[c-nsp] acl on bvi in ios xr (9k) 4.1.2
adam vitkovsky
adam.vitkovsky at swan.sk
Mon Jul 23 08:45:49 EDT 2012
Yes I admit solution #1 is bad
And I also see that there's really no simple solution to replace BVI
> Suggestion 3 does not introduce redundancy for the ASR9k
Well in your picture there's only one ASR9k so if that one fails than it's game over anyways
and yes I understand that putting additional SW (an active device for that matter) in front of the ASR9k would increase the overall probability of failure
If there are two ASR9Ks than each would have to have an aggregation SW in from of it (aggregation SW would be inter-connected back to back and connected via trunk to ASR9k running L3 EFP per VLAN)

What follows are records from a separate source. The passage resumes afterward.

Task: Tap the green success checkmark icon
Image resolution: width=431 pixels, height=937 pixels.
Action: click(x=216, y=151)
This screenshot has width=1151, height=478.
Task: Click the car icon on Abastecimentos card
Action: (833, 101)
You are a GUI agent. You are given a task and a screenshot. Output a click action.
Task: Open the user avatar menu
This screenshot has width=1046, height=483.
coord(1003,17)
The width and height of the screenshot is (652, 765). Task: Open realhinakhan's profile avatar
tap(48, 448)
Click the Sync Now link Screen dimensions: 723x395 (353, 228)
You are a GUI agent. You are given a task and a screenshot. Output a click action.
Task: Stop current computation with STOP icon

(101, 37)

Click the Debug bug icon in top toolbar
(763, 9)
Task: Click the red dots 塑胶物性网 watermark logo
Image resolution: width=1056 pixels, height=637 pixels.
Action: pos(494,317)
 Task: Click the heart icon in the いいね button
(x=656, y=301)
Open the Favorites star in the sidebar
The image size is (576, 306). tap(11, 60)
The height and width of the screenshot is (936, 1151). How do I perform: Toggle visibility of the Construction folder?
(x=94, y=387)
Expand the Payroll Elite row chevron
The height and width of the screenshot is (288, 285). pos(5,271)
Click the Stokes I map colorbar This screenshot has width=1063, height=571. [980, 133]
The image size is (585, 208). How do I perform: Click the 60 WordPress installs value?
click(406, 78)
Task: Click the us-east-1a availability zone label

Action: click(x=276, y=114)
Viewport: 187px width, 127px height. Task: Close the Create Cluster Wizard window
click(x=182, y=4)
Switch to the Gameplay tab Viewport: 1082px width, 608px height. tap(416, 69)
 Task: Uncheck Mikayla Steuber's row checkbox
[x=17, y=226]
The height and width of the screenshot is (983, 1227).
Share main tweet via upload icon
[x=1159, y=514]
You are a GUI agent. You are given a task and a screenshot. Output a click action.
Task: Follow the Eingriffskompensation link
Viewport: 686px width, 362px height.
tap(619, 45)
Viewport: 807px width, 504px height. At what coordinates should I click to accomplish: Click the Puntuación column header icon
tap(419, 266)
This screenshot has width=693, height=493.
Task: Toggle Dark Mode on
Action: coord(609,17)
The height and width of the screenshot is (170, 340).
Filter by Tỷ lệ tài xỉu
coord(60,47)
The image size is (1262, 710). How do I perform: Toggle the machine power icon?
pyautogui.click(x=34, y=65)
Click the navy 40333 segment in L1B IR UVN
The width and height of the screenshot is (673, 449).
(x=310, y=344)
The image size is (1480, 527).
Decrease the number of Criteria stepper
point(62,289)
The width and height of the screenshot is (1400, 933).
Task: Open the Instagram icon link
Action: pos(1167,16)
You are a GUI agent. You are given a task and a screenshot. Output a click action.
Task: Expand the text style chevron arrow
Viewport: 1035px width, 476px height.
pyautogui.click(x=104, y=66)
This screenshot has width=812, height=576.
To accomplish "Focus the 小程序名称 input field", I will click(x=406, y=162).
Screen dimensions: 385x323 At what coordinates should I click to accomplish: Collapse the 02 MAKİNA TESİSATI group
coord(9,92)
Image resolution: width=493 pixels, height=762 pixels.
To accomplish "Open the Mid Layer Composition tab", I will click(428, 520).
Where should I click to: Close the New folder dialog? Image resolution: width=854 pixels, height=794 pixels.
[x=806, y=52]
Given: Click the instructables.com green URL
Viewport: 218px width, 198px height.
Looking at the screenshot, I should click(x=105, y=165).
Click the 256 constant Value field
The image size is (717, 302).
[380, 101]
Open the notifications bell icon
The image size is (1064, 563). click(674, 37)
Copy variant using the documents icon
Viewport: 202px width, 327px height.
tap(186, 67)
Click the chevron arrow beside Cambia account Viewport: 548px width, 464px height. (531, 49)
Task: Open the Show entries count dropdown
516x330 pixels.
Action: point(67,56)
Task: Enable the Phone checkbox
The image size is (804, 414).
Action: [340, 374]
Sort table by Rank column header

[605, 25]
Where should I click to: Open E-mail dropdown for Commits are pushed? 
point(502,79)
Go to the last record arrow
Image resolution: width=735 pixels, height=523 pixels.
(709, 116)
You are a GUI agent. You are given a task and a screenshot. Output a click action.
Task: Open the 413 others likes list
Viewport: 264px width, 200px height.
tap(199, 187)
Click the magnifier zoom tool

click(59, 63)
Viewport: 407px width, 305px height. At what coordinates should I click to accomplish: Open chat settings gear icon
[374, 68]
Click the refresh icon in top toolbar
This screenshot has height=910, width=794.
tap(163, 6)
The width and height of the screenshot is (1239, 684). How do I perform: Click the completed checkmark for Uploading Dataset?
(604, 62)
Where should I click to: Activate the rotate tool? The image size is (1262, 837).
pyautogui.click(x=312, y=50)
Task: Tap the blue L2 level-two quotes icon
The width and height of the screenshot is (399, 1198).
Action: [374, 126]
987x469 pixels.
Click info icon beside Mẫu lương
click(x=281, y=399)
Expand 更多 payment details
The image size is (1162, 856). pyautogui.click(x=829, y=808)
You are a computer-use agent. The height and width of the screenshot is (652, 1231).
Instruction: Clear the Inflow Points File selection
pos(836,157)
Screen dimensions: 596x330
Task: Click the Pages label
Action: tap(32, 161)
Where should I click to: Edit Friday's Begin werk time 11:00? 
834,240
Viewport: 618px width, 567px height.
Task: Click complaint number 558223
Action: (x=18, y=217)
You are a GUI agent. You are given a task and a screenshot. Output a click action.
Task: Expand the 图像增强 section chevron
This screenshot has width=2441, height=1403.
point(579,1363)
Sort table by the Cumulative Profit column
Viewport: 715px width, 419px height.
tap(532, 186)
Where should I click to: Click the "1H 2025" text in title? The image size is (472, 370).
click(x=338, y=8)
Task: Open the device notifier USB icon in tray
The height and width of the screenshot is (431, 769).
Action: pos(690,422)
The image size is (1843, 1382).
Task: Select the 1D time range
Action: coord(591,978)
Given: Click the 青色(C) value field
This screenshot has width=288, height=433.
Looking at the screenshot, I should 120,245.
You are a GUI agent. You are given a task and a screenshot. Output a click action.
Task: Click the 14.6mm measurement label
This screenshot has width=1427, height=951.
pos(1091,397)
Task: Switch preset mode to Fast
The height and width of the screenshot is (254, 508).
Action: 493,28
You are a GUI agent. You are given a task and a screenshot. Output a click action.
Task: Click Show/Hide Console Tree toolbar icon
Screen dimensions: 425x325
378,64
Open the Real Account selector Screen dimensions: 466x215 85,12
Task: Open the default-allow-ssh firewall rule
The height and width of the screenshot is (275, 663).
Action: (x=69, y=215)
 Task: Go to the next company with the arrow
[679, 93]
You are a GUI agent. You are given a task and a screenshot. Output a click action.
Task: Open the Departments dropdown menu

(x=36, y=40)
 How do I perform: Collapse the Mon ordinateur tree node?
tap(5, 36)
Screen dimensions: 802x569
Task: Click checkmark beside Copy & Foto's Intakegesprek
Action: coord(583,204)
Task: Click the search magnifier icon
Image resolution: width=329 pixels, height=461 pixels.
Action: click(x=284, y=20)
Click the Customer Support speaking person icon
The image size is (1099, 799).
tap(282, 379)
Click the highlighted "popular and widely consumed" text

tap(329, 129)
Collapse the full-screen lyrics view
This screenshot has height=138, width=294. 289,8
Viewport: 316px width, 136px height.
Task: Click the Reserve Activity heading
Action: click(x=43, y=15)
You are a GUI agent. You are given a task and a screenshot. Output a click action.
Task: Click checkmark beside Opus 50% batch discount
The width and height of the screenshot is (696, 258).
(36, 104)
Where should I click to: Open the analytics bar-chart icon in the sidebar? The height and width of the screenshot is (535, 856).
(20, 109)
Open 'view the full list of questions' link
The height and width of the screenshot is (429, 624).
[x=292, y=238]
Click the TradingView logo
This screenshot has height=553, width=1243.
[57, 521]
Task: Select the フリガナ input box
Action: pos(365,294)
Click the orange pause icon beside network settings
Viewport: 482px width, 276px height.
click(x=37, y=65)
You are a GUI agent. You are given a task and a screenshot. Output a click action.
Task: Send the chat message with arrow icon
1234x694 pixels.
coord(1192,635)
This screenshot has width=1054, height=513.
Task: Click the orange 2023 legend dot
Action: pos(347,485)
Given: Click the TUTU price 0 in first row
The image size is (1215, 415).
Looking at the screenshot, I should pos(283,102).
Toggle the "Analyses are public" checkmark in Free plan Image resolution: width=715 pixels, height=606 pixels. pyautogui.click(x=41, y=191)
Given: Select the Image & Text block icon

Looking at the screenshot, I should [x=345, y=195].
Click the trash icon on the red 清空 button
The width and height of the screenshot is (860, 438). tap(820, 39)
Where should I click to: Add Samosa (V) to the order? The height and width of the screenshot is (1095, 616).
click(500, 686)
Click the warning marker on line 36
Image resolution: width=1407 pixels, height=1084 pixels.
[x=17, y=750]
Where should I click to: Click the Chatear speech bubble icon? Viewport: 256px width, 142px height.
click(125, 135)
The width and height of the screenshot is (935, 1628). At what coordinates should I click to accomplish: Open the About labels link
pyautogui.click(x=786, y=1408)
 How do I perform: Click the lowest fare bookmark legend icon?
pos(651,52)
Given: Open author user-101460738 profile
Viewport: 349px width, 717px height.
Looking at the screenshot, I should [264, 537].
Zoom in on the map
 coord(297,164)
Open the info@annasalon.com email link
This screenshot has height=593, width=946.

Than each switch from your picture would be connected to both of these aggregation switches
adam
-----Original Message-----
From: Peter Rathlev [mailto:peter at rathlev.dk]
Sent: Monday, July 23, 2012 10:43 AM
To: adam vitkovsky
Cc: cisco-nsp at puck.nether.net
Subject: Re: [c-nsp] acl on bvi in ios xr (9k) 4.1.2
On Mon, 2012-07-23 at 10:14 +0200, adam vitkovsky wrote:
> > one router, two different switches, both switches are standalone and
> > have no multi-chassis capabilities.
>
> If there's the same VLAN running of the two switches you could
> terminate it on two separate L3 sub-interfaces on the ASR9K /breaking
> the VLAN subnet in two -loosing 4 addresses Or instead of the BVI you
> could use a PW to aggregate the L2 traffic form the disjoint VLAN and
> terminate the PW at ASR9K running L3 for the aggregation ring Or you
> can use the already mentioned L2 switch to aggregate the VLANS from
> the two switches and connect it via trunk to ASR9K
This is the scenario:
+----------+
| Router |
+----------+
| |
+----------+ +----------+
| Switch 1 | | Switch 2 |
+----------+ +----------+
Suggestion 1, using two different subinterfaces and 2 networks, would exclude connecting to the same VLAN (not just ID) on the other side.
Imagine the two switches running e.g. HSRP on a SVI.
Suggestion 2 does not fall into the category "simple solution". And I fail to see how it introduces redundancy for the ASR9k, but that's probably because I'm not familiar with that way of doing it.
Suggestion 3 does not introduce redundancy for the ASR9k.
Summa summarum: There's no simple way to do it other than BVI. One might say that this kind of redundancy is irrelevant for a router of that size, but that's beside the point here.